Stored data

□ □ □ □ □ □ □

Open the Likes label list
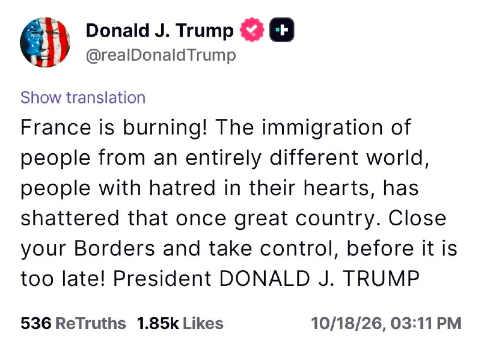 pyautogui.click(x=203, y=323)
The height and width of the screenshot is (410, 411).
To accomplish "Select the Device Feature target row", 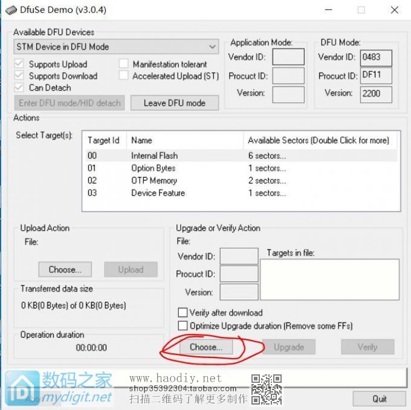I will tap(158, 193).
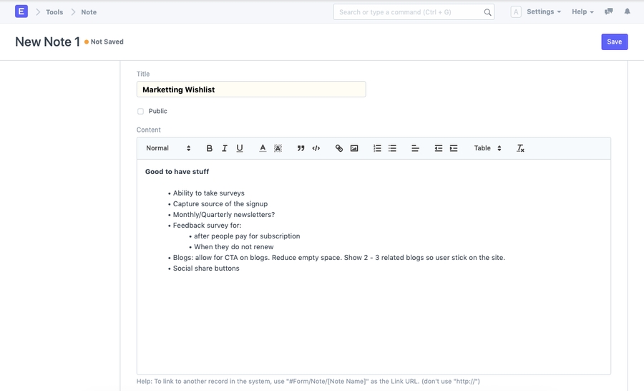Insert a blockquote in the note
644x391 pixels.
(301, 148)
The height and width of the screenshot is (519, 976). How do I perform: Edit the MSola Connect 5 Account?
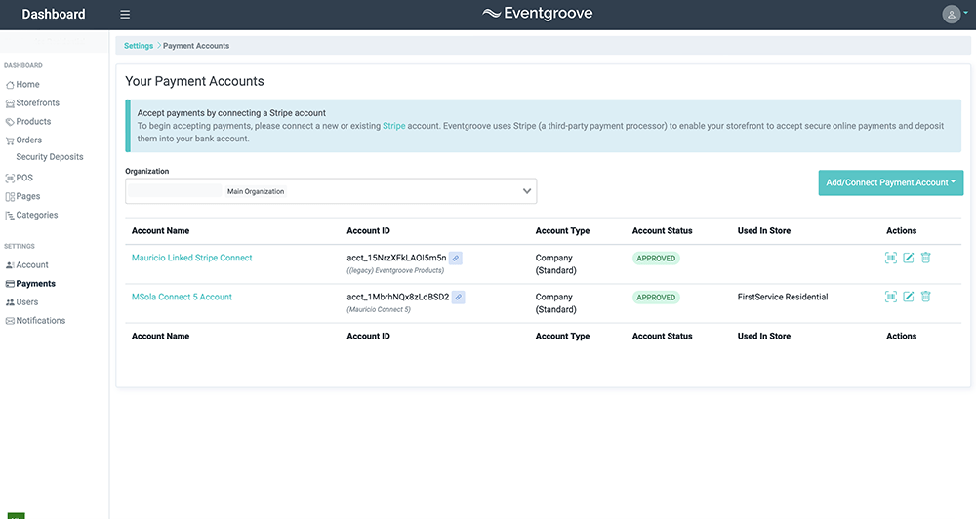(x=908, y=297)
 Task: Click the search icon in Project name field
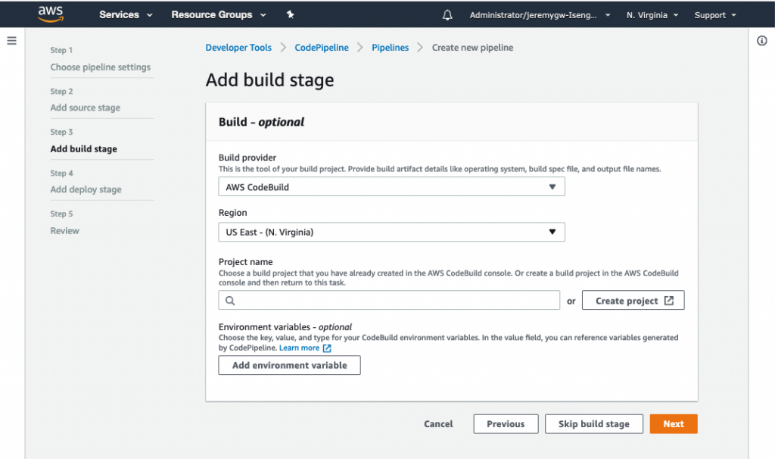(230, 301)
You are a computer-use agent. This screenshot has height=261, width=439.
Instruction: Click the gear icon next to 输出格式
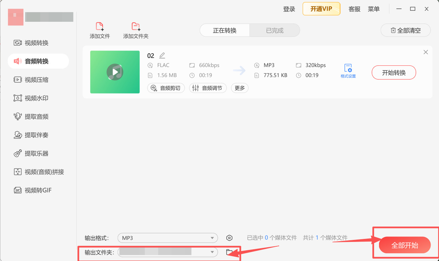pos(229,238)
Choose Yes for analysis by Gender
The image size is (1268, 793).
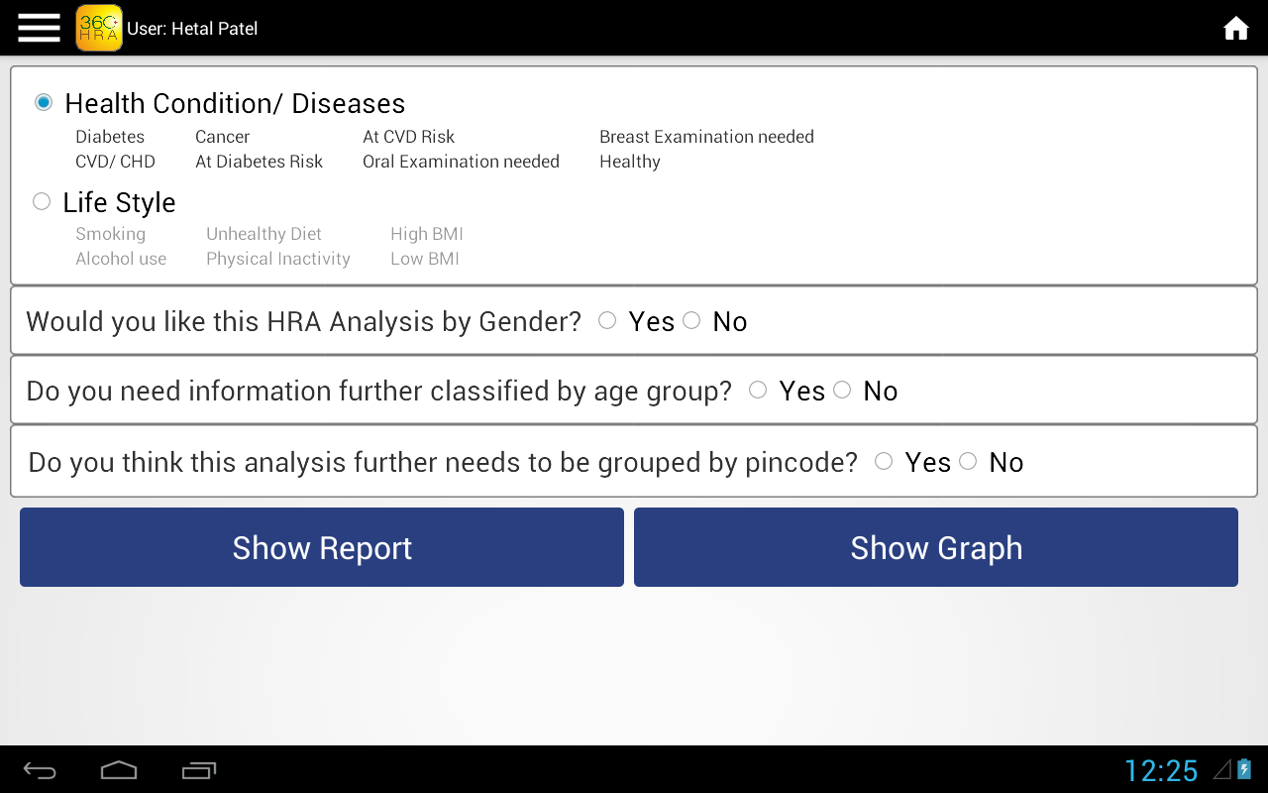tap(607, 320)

□ □ □ □ □ □ □

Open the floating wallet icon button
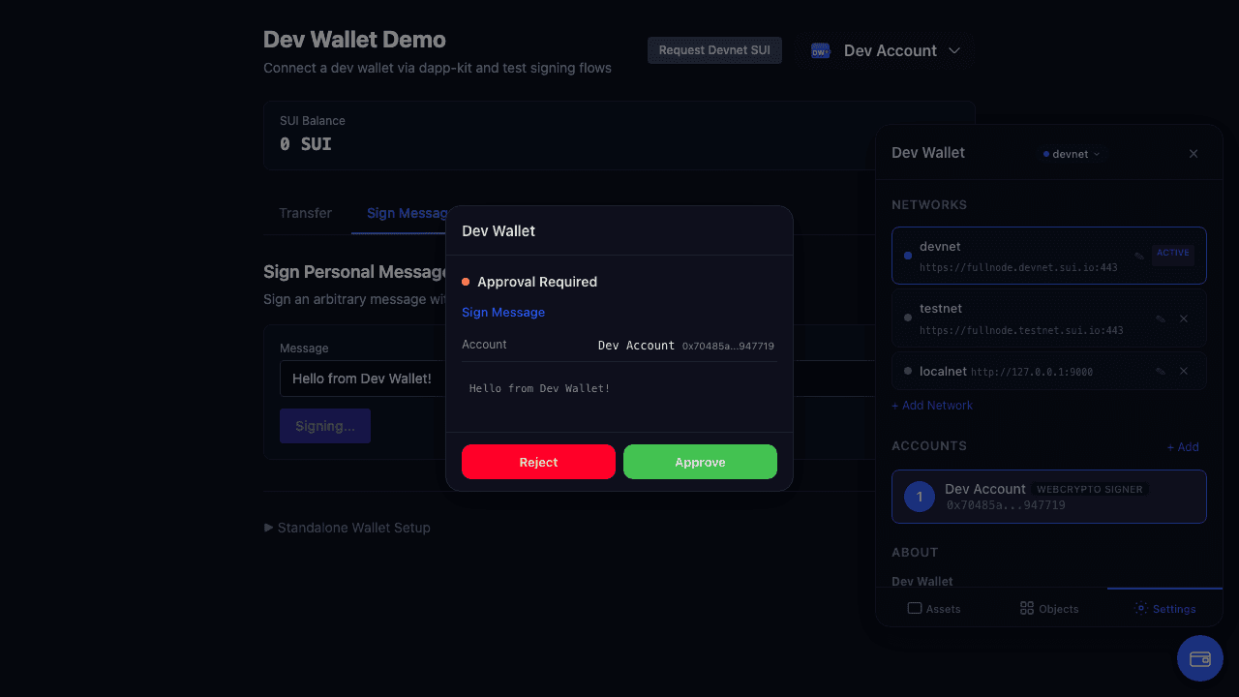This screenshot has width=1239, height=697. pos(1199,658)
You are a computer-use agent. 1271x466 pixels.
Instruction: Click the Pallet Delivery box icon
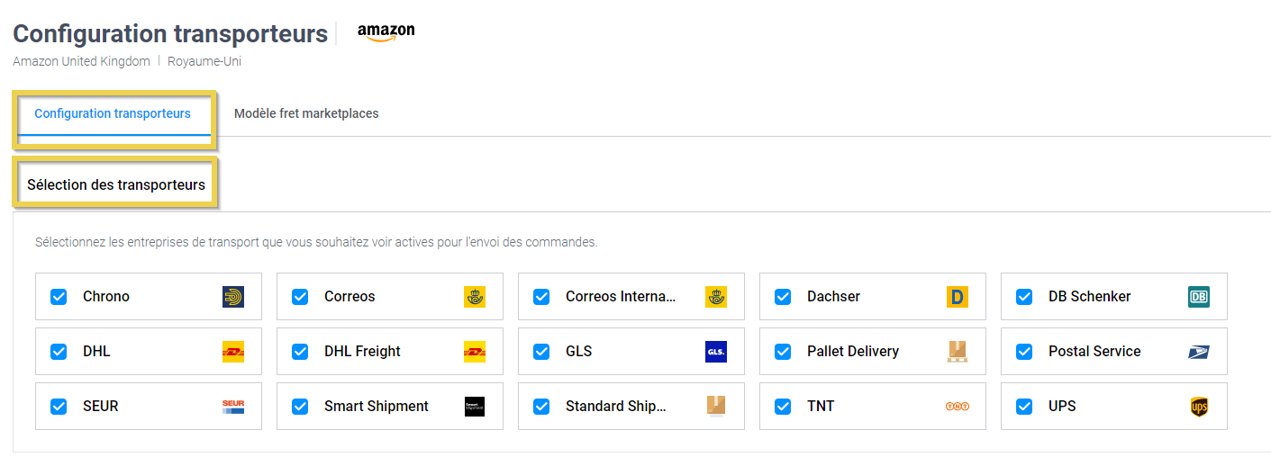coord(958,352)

□ □ □ □ □ □ □

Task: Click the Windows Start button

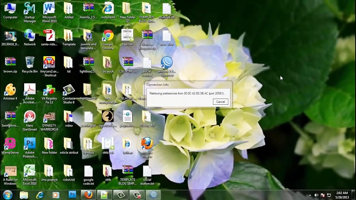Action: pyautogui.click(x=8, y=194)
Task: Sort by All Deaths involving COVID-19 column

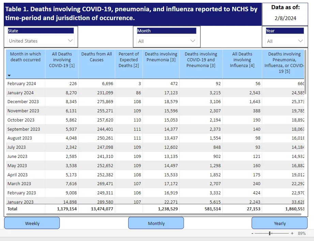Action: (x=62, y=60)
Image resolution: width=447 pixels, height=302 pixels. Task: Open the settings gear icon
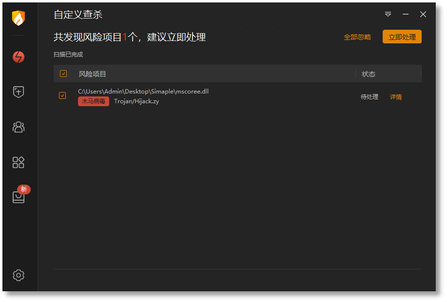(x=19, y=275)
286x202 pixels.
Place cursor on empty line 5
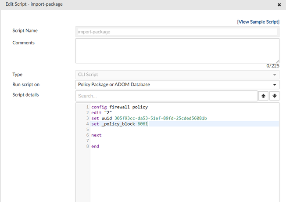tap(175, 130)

□ □ □ □ □ □ □

→ **Problem description**
Whenever "agent" occurs in a line of the entries, copy that line.

→ **Written solution**
You are a computer-use agent. This screenshot has height=261, width=439.
You are a computer-use agent. 1271x466 pixels.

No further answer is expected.